Conferences and Workshops

The Department of Medicine develops internationally renowned continuing professional development (CPD) offerings. The learning opportunities afforded by these CPD programs are highly sought after, attracting participants internationally. Examples include programs on highly specialized topics in medicine, training on cutting-edge procedural skills, and award-winning certificate level programs. Target audiences include the spectrum of healthcare practitioners, ranging from primary care and specialist physicians to interprofessional healthcare providers. You can search for CPD programs organized by Department of Medicine faculty members at the University of Toronto Office of CPD’s events listing site.

Conference, workshops and longitudinal courses offered by Department of Medicine faculty members are usually accredited through the Faculty of Medicine’s Office of Continuing Professional Development.

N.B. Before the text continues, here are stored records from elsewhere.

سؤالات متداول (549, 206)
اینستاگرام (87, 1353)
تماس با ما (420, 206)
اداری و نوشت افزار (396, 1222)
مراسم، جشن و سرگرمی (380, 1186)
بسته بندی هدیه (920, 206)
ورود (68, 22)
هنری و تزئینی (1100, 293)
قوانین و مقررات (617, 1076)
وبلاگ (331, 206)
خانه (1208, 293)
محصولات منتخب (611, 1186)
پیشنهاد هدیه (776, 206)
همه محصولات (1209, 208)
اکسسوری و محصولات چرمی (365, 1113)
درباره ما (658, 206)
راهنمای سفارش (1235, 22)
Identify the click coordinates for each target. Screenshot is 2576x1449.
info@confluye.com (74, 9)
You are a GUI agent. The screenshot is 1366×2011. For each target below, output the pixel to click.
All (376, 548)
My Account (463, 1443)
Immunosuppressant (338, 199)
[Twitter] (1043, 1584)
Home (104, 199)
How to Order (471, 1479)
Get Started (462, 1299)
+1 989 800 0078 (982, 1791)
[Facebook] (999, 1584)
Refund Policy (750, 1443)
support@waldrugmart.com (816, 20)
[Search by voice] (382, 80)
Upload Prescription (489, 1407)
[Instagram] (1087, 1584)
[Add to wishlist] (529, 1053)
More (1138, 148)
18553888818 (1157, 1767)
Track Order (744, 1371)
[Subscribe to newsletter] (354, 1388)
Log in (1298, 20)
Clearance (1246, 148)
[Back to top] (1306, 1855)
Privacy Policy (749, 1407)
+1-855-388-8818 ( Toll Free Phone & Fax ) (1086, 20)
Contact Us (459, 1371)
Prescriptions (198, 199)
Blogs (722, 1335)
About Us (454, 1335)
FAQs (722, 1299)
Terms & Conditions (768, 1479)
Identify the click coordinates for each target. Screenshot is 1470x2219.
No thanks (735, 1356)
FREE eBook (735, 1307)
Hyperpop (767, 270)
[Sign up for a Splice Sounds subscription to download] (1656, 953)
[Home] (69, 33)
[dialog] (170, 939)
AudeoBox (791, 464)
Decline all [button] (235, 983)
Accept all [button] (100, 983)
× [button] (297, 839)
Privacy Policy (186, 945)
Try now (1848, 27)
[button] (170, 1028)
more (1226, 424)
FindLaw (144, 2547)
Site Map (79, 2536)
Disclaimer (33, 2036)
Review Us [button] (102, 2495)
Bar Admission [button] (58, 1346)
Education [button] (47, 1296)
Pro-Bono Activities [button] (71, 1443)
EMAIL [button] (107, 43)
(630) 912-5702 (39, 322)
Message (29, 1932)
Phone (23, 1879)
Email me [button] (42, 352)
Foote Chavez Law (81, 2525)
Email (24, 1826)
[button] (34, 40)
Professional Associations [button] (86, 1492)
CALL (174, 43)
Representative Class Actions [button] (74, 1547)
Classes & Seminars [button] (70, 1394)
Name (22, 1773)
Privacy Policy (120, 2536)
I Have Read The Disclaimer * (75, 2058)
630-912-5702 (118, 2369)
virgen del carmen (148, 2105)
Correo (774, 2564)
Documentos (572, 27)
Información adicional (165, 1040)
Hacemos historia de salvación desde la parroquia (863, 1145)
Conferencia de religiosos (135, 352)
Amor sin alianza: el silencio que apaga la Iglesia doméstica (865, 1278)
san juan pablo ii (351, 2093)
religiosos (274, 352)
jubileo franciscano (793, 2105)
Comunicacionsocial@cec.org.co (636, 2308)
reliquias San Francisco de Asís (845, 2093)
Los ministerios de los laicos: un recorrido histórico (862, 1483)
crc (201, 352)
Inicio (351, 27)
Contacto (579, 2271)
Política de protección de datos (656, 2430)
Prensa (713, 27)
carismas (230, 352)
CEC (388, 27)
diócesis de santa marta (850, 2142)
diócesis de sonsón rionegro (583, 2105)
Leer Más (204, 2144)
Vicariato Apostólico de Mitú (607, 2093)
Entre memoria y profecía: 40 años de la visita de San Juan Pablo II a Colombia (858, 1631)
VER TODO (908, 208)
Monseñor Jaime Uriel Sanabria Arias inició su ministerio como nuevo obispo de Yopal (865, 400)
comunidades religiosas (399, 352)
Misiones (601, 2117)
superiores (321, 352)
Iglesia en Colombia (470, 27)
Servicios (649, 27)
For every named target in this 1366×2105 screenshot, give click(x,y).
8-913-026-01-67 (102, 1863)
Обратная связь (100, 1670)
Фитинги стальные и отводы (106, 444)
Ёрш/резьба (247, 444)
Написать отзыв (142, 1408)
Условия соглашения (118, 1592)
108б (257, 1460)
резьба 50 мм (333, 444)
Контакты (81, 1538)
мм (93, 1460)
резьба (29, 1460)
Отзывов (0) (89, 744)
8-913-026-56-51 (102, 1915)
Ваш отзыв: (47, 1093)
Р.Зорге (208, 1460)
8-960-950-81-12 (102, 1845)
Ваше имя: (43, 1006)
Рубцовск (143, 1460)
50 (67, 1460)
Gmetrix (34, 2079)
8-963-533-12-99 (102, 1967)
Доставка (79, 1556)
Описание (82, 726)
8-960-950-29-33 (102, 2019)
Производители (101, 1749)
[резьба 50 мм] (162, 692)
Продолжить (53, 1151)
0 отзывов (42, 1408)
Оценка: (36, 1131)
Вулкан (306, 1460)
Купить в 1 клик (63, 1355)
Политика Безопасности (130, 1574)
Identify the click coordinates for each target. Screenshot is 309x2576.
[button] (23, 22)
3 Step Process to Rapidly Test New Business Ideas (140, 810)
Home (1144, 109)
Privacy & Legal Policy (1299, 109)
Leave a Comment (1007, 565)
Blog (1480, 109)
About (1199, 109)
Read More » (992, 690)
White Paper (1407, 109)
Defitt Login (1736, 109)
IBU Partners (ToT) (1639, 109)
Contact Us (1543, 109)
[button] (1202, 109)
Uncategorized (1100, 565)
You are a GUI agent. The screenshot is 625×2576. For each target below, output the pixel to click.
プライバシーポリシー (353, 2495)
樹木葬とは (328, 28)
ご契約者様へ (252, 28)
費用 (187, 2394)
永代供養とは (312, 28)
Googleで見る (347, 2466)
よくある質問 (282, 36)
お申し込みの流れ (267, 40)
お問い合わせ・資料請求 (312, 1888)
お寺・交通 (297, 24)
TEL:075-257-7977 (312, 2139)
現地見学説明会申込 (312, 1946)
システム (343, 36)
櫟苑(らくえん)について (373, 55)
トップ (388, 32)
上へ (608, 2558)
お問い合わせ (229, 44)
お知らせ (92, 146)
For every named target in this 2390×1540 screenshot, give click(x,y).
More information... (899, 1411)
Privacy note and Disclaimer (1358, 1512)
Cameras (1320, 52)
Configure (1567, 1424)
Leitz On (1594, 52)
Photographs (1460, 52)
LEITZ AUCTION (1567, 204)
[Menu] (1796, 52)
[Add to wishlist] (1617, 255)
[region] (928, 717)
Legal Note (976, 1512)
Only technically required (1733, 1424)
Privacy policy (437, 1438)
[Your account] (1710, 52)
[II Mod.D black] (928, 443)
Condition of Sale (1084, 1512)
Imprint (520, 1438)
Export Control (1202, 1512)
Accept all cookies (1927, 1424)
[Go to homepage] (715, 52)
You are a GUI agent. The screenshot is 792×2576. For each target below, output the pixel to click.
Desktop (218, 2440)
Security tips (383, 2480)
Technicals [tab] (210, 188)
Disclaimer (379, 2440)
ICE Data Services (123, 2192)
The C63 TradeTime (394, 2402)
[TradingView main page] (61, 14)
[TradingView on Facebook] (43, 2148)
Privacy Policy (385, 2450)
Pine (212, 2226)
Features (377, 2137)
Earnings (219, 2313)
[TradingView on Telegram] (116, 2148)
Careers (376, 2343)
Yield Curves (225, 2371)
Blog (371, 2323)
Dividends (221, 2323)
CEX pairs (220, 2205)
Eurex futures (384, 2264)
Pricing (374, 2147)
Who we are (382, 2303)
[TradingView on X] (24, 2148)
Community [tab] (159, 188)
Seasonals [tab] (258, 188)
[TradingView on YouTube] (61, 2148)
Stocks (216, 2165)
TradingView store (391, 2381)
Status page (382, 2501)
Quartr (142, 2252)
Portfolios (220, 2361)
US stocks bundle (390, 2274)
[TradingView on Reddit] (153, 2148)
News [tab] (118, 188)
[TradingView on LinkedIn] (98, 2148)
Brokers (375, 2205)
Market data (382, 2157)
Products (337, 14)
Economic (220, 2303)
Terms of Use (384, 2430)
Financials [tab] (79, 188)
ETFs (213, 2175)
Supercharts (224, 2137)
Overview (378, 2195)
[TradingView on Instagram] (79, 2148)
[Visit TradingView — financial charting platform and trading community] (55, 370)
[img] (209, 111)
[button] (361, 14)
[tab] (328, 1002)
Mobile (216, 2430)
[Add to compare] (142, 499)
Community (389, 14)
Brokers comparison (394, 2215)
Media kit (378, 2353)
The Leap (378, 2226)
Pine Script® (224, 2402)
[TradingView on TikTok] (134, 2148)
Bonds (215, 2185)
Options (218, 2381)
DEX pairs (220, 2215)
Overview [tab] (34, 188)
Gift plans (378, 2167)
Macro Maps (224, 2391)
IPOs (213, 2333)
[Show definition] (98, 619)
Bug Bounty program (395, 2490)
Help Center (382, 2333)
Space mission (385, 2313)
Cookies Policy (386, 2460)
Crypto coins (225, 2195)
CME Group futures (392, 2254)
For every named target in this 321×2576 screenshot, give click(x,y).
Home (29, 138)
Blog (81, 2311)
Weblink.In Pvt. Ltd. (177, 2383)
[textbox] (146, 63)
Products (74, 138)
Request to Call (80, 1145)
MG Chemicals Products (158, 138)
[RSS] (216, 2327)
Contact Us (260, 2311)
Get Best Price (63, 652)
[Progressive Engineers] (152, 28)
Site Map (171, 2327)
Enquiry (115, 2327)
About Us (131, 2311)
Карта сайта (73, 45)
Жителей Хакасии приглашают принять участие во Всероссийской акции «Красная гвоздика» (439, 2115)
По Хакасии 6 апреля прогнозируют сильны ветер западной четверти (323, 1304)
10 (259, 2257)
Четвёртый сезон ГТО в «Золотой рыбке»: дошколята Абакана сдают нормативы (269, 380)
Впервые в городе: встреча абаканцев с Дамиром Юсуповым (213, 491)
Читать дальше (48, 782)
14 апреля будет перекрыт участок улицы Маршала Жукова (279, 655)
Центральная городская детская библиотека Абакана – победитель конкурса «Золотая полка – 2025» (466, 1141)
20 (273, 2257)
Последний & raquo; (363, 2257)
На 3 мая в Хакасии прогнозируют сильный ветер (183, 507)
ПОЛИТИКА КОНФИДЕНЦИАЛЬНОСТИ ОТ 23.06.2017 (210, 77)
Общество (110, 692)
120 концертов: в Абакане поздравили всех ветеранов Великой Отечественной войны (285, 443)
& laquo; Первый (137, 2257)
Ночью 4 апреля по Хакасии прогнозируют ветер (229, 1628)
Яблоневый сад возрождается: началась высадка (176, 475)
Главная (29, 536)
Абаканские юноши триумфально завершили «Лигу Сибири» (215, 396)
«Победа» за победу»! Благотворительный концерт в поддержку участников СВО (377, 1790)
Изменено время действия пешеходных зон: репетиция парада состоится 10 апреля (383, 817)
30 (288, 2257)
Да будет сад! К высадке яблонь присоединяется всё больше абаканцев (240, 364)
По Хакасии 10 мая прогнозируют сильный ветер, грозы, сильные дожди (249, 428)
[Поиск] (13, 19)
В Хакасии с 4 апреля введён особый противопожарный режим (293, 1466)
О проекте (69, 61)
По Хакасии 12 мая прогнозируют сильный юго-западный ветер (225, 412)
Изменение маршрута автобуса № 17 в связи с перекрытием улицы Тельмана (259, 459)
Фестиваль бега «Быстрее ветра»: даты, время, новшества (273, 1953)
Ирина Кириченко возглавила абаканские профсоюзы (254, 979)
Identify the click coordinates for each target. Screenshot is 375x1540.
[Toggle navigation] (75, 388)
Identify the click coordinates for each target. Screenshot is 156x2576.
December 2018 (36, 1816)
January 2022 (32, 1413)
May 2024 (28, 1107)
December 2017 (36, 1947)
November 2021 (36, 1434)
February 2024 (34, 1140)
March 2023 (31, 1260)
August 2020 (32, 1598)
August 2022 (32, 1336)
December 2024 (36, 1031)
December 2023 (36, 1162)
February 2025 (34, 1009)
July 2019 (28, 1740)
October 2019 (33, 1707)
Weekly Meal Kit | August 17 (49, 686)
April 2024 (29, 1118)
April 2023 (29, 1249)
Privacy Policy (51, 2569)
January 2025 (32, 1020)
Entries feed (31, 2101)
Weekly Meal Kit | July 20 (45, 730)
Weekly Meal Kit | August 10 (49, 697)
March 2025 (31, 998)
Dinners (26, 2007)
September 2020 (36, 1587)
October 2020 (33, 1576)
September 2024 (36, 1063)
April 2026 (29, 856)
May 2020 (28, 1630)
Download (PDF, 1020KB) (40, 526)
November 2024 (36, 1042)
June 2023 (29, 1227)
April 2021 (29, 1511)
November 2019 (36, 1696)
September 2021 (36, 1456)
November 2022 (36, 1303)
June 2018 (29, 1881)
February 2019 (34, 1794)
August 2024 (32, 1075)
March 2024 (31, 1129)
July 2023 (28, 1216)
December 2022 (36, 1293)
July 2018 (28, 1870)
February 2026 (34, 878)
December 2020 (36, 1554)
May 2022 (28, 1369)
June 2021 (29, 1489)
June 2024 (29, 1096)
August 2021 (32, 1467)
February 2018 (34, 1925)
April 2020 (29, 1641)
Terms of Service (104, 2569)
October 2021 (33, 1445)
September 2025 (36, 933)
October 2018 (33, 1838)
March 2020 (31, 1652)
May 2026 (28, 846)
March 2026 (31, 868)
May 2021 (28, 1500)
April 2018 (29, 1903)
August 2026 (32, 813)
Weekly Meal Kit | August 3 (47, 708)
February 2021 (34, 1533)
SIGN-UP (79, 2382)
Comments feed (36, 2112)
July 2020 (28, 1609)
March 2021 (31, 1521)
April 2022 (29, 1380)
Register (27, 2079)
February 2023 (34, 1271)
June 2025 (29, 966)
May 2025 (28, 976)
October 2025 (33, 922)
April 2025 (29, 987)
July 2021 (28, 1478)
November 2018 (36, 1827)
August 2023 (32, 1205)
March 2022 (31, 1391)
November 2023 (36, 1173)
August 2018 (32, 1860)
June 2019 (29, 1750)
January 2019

As with all of our CPD offerings, incorporation of elements of QI is encouraged.

Listed below are a few helpful hints that support CPD organizers to incorporate QI into your upcoming CPD offering:

  1. Highlight important quality gaps or quality problems relating to your clinical topic.
    Example: a session on heart failure could present studies highlighting the preventable readmission rate in heart failure patients.
  2. Review evidence supporting quality improvement initiatives that have demonstrated benefit in relation to your clinical topic.
    Example: a session on diabetes could review recent research demonstrating the benefits of case management for patients with poor glycemic control.
  3. Present local performance data relating to your clinical topic to generate discussion amongst participants about quality gaps and strategies that could address them.
    Example: a session on venous thromboembolism could present institutional DVT rates and ask participants to discuss how best to improve DVT prophylaxis rates.
  4. Incorporate a specific quality improvement tool or content into your session.
    Example: a session on acute stroke management could introduce participants to basic chart audit methods as a way to measure adherence to key processes in acute stroke care.

Rounds, Journal Club and Small Group Activities

Rounds, Journal Club and small group activities are accredited through a self-approval process under the Royal College of Physicians and Surgeons of Canada Maintenance of Certification Program. If you need to accredit this type of program, please follow the steps outlined on the RCPSC’s site.

Sponsorship and Conflict of Interest

The Faculty of Medicine’s policy on Sponsorship from Commercial Sources of University of Toronto Accredited Continuing Education Activities contains important information for the organizers of any CPD offerings within the Faculty and its departments, institutes and centres. At its core rests these general guiding principles:

  • CPD must be free of commercial influence, based on best scientific evidence and focused on improving the knowledge, skills, attitudes and behaviour of learners.
  • CPD providers must ensure that teachers deliver current, objective, and scientifically rigorous content.
  • CPD program planners must avoid promoting, as a member of their profession, any service or product for personal gain.
  • Planning committee members will oversee the needs assessment, program development, compliance with disclosure rules, and the oversight of the activity in general.
  • CPD providers should resist any influence or interference that could undermine their professional integrity.